- **WORK ORDER**:
Take the data below and extract the lines from the one with "Instruction: Click the lock" to the one with "Open the user", inclusive, exactly as written.
WORKING DATA below:
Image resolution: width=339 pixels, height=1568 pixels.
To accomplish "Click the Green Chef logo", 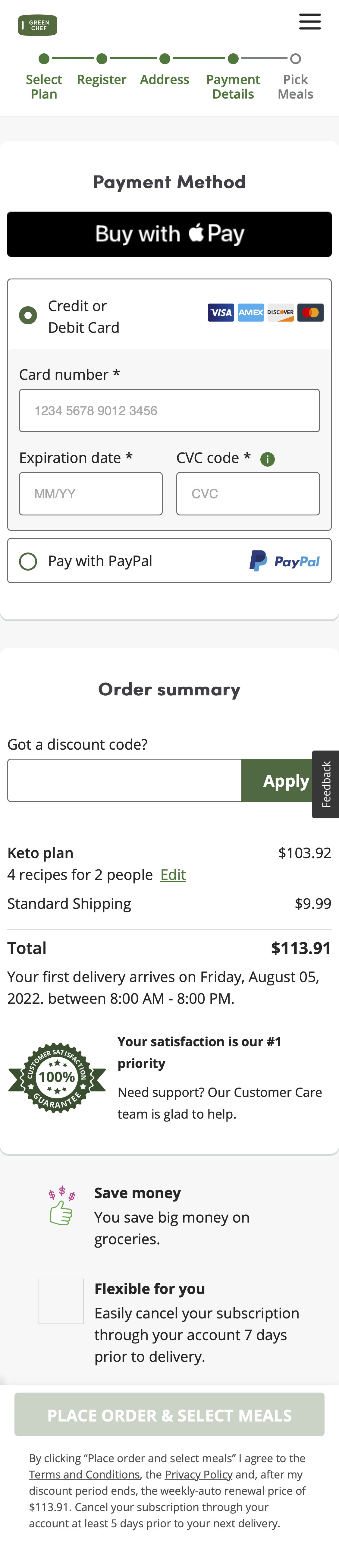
End of WORKING DATA.
WORKING DATA below:
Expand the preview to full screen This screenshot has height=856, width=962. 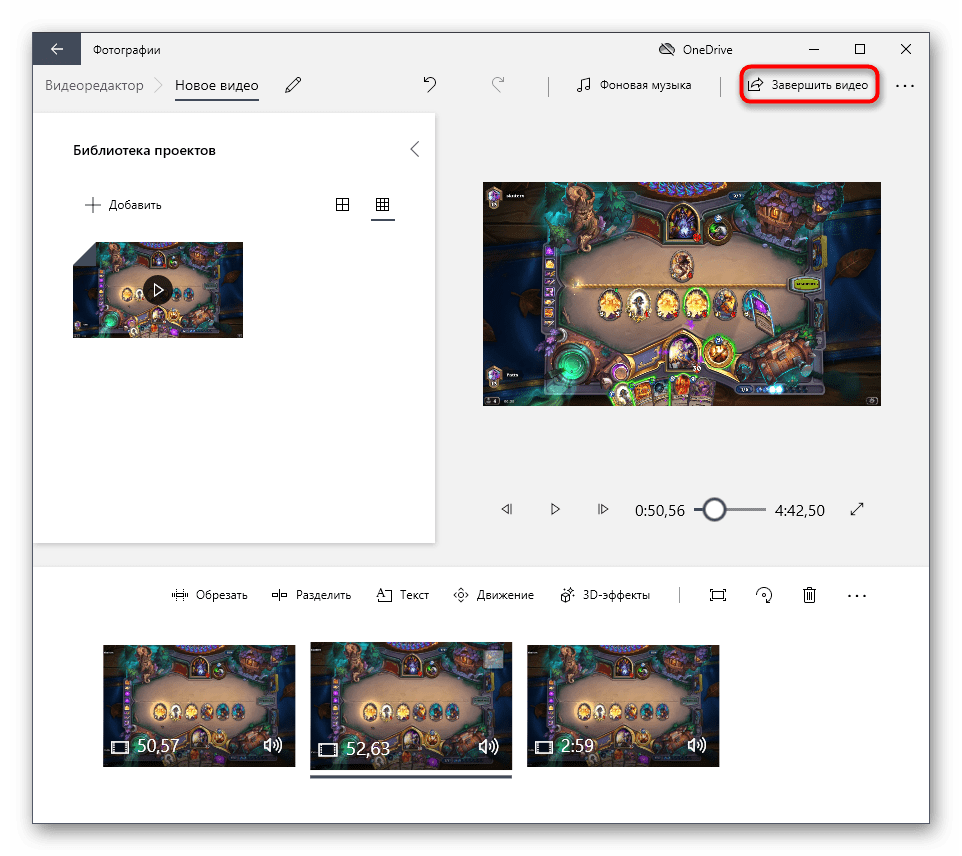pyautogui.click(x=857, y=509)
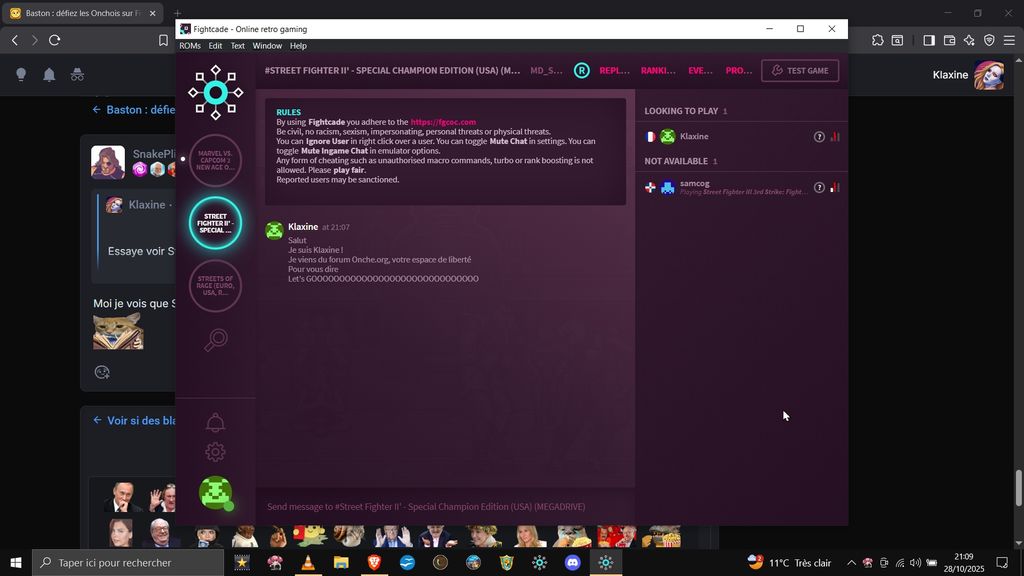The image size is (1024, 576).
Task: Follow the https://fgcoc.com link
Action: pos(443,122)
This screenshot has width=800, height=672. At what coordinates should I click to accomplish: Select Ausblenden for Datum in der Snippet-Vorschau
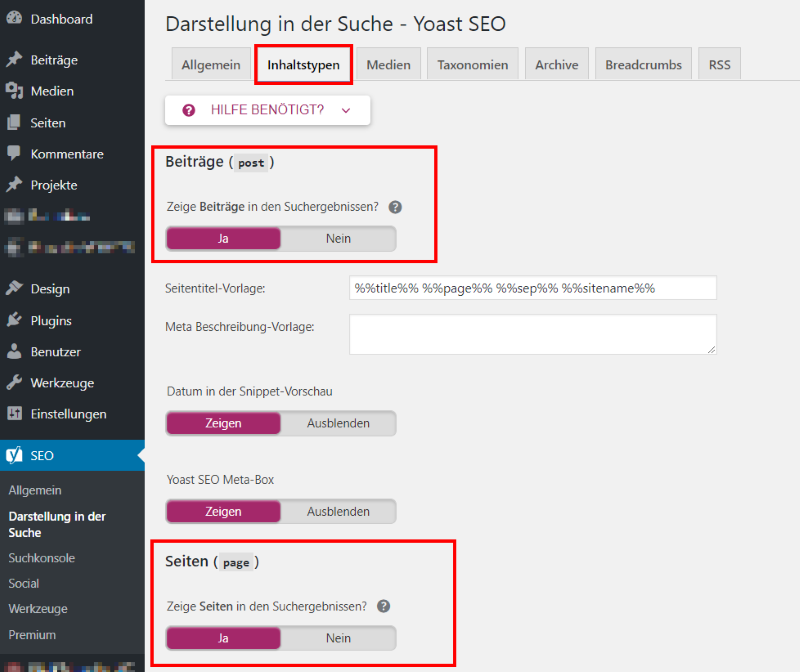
End of WORKING DATA.
WORKING DATA below:
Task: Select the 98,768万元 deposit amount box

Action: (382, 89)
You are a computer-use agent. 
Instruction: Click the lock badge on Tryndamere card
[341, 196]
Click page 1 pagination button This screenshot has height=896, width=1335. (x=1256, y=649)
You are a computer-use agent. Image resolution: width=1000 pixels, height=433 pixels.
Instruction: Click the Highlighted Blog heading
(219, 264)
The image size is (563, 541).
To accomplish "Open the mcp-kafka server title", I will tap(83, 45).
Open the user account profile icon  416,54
End of WORKING DATA.
- **RESPONSE TO THE EXERCISE**:
Instruction: Click the lock badge on Tryndamere card
[341, 196]
Click page 1 pagination button This screenshot has height=896, width=1335. (x=1256, y=649)
You are a computer-use agent. Image resolution: width=1000 pixels, height=433 pixels.
Instruction: Click the Highlighted Blog heading
(219, 264)
The image size is (563, 541).
To accomplish "Open the mcp-kafka server title", I will tap(83, 45).
Open the user account profile icon  416,54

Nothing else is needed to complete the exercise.